State Budget Share of
California $53.7 billion 58%
New York $17.9 billion 32%
Illinois $9.2 billion 33%
New Jersey $8.8 billion 30%
Oregon $4.2 billion 30%
Connecticut $4.1 billion 23%
Arizona $4 billion 41%
Washington $3.6 billion 23%
Alaska $1.35 billion 30%
California has started issuing IOUs in place of cheques, cutting state aid to school districts, cutting student enrolment in the State’s universities by 10,000, wiping out opticians and dental services for many elderly residents, closing 220 State parks and many, many other cuts. Similar cuts are being enacted elsewhere - pay cuts for State employees, cuts in school spending. In some States, even if you drop dead, you won’t get a break – Illinois has stopped paying $1,655 per funeral for indigents.

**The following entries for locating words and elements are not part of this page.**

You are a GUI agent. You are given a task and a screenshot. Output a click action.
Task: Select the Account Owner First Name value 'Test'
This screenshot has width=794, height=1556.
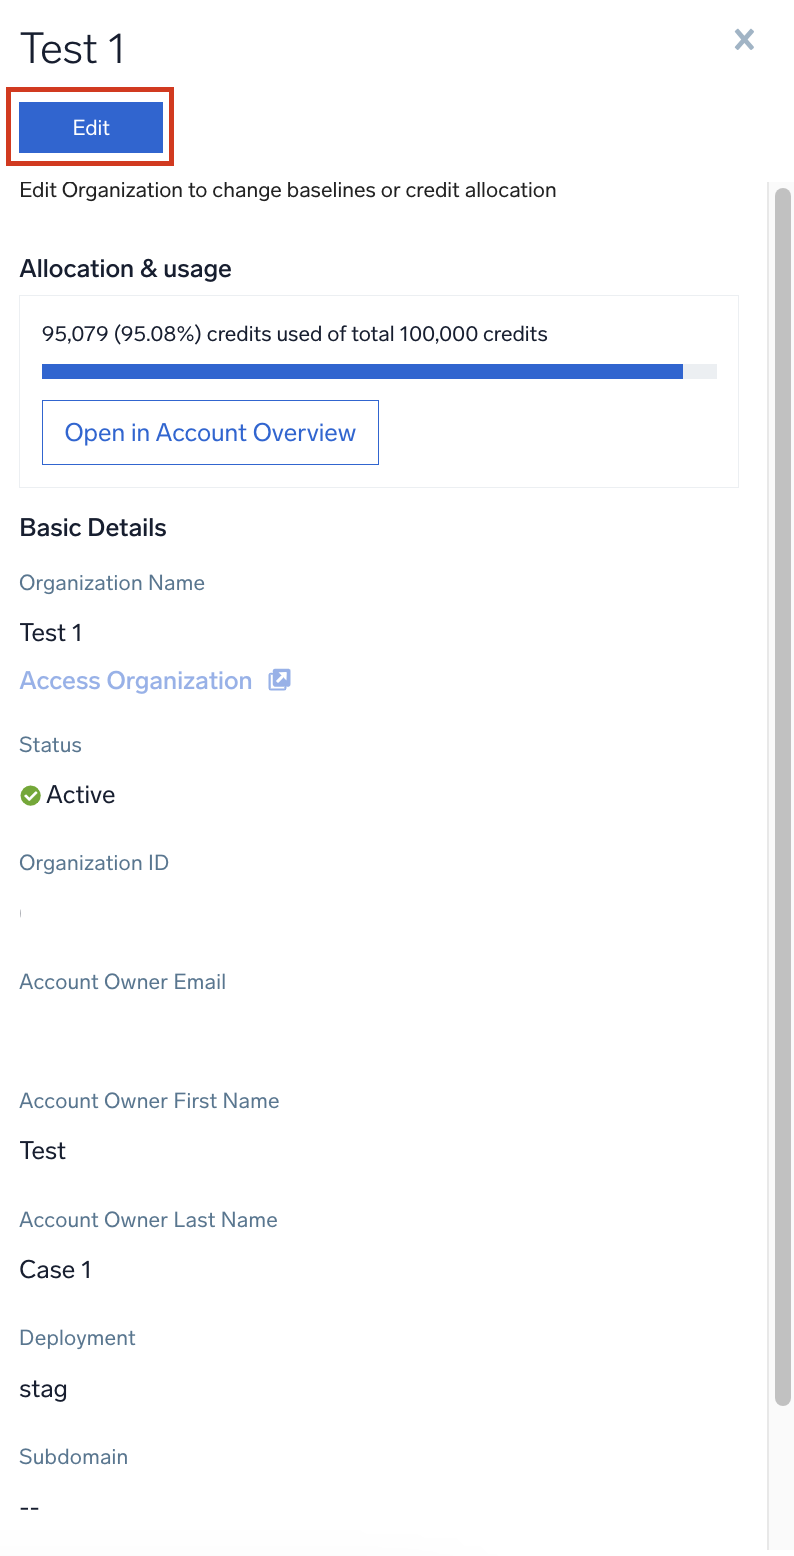point(43,1151)
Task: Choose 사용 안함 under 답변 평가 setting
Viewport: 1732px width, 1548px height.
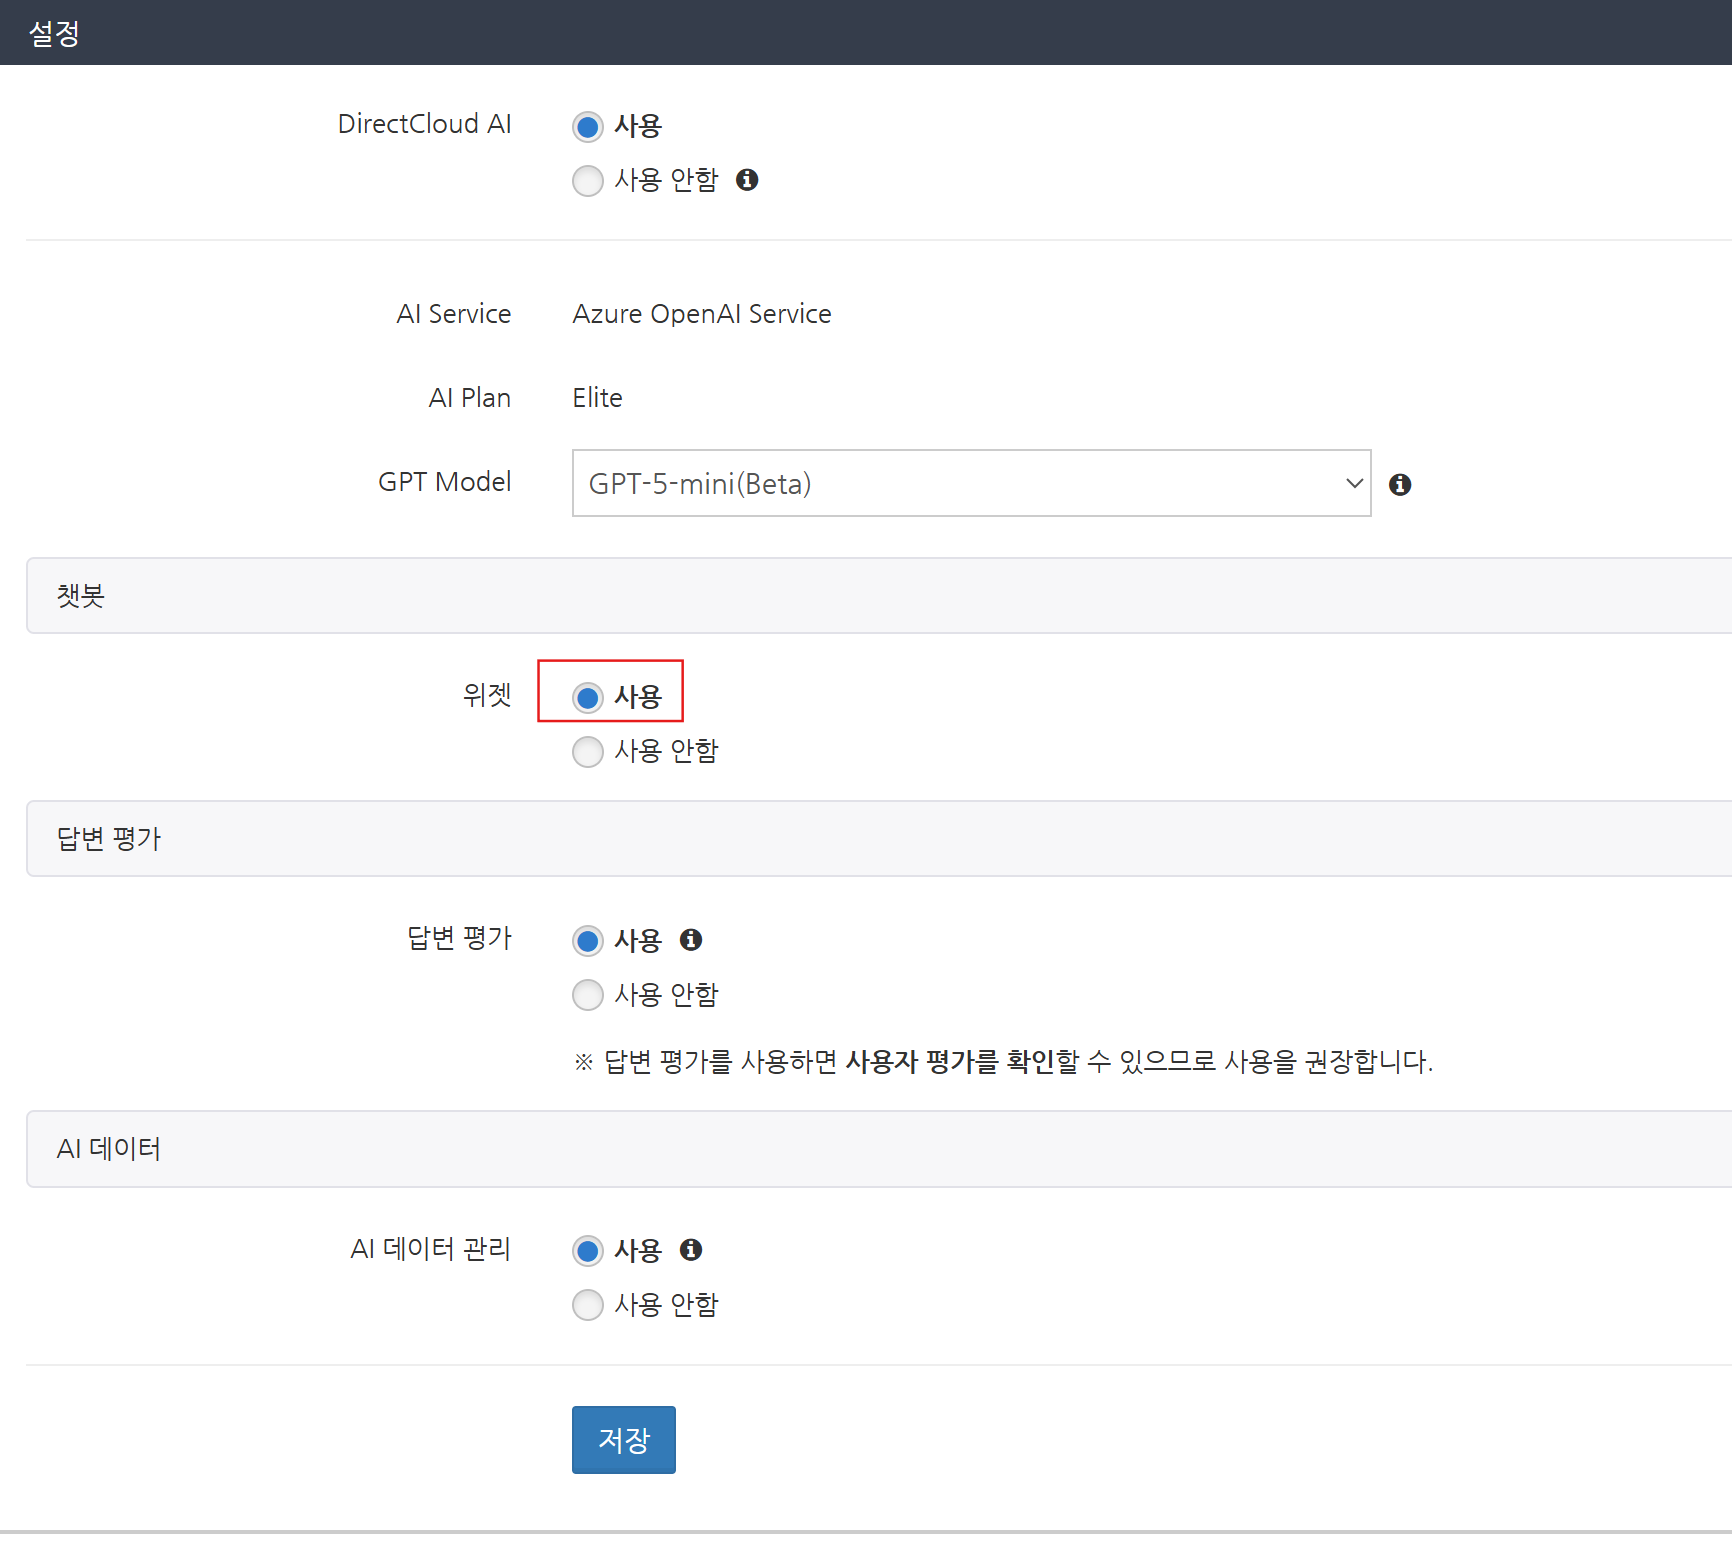Action: click(588, 995)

The combined effect of the crisis and these cuts is horrific. Recently released figures show that the number of homeless families has increased from 473,000 in 2007 to 517,000 in 2008. A growing proportion of the homeless are in rural areas – 32% in 2008, up from 23% in 2007.
Along with homelessness and unemployment comes poverty and hunger. In New York, 1.3 million residents have to resort to emergency food – soup kitchens, food pantries and similar programmes, according to the New York Food Bank. Worse, some 4 million residents – half the city’s population – are having difficulty affording basic food. In Los Angeles, a quarter of the city’s population is living in poverty. Throughout the country there has been a rise in the proportion of school children receiving free school meals.

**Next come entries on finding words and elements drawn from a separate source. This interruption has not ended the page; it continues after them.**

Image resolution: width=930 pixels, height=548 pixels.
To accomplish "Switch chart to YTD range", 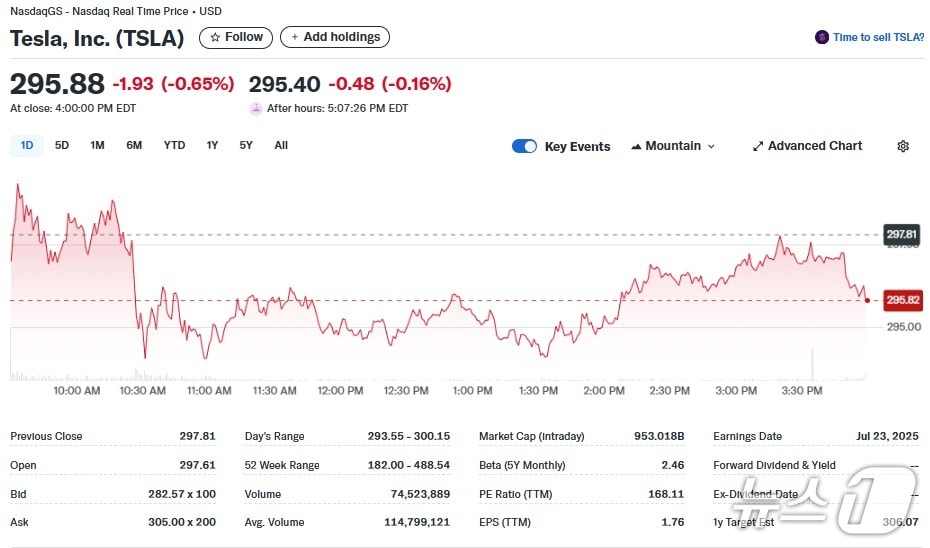I will click(174, 145).
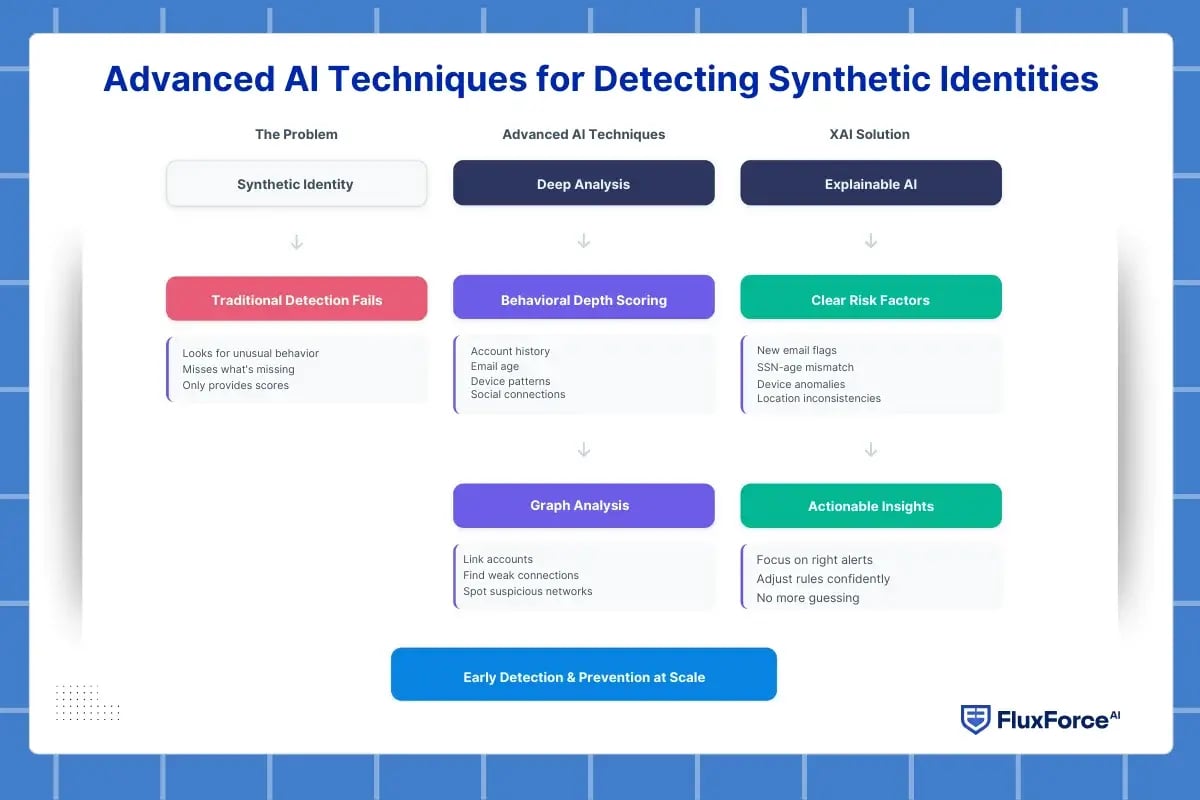This screenshot has width=1200, height=800.
Task: Click the arrow above the Graph Analysis box
Action: 584,450
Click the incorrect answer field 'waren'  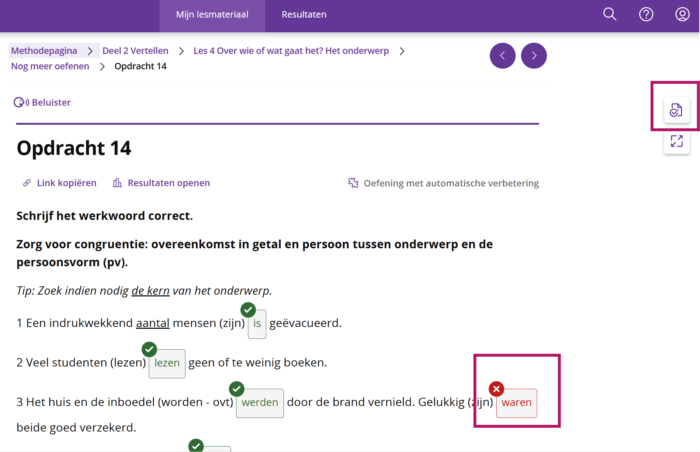click(x=517, y=403)
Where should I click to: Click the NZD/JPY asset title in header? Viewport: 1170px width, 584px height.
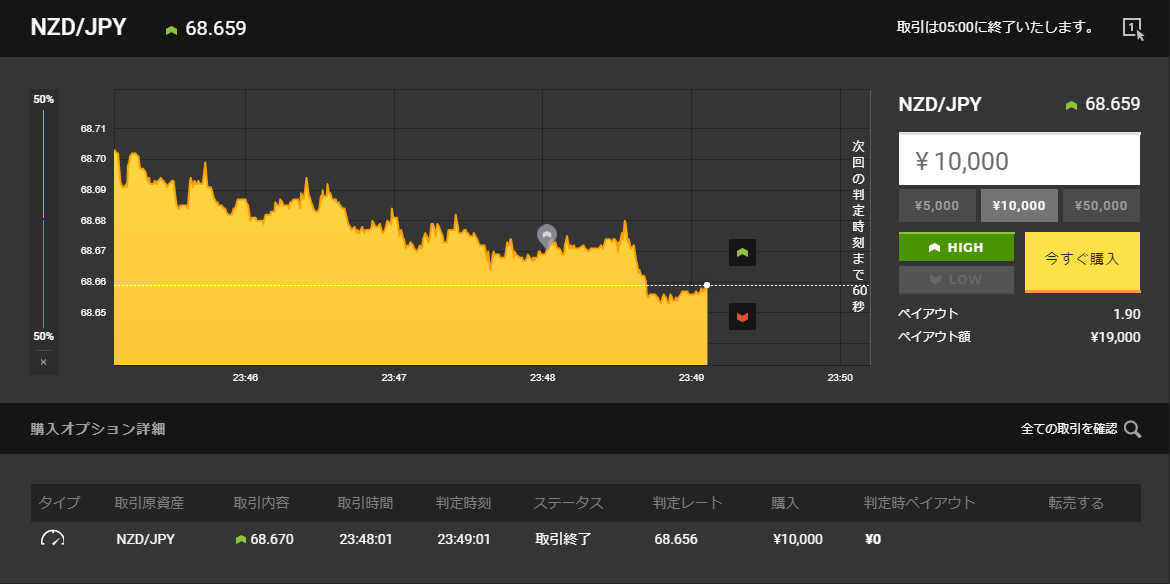pyautogui.click(x=78, y=28)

In the US, loss of a job means loss of any health insurance that came with the job. Some public hospitals are reporting 15-20% increases in patient load in their Emergency Rooms. Many of these are not emergencies and include cases which would normally be seen in a family doctor’s surgery such as coughs, colds and sore throats. Yet the loss of insurance also has a paradoxical effect: some uninsured patients resist going to hospital until they can no longer continue without treatment. What might have been an easily manageable condition may now have matured into an illness which is difficult, expensive or even impossible to treat.

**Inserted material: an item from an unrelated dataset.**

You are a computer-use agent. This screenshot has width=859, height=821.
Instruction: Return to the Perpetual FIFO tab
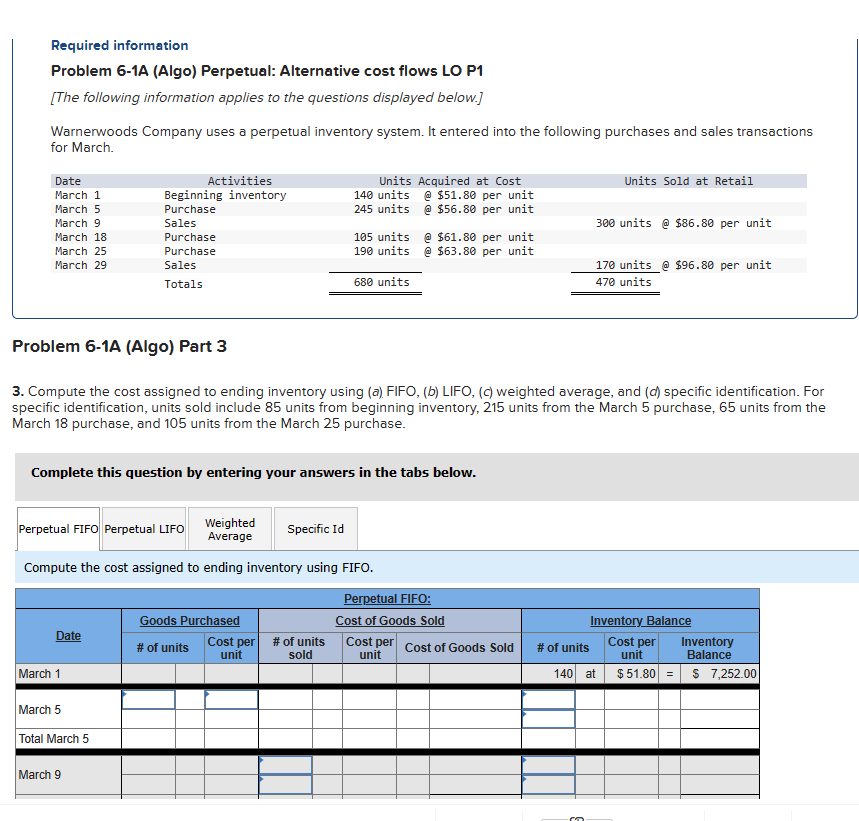[57, 529]
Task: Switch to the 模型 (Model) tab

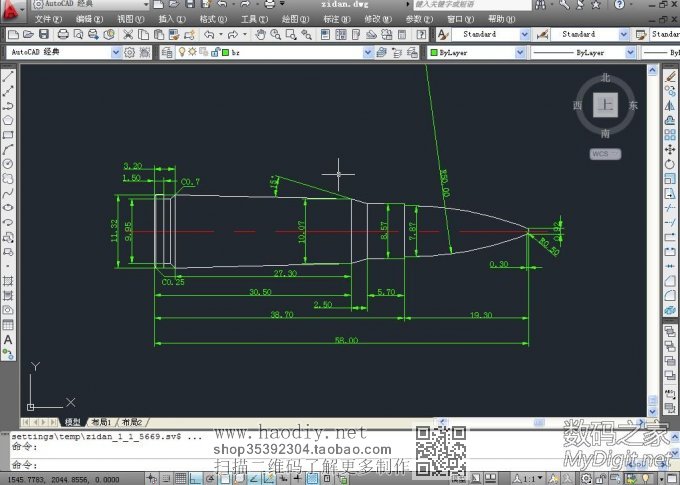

The effects of the crisis extend beyond the US. Money sent home by immigrant workers is very important to some countries and regions. According to the Bank of Mexico, these remittances were down 20% in May compared with the previous year. Some areas of Mexico are so dependent on this money that the people are no longer able to afford eggs, milk or meat, and are reduced to eating beans – or even boiled cactus leaves. Although these remittances ran to $25 billion last year, that was just 2% of the country’s production. Other countries are far more dependent: remittances to El Salvador run to over 18% of total production, in Honduras to over 21% and in Haiti to a staggering 30%.
If the ruling class is seeing ‘green shoots’ it is because its arrogant delusions blind it to the realities of the capitalist crisis which are being experienced in the worst possible form by workers throughout the US. The crisis is preparing a stinging backlash which, when it comes, will shake this country to its roots.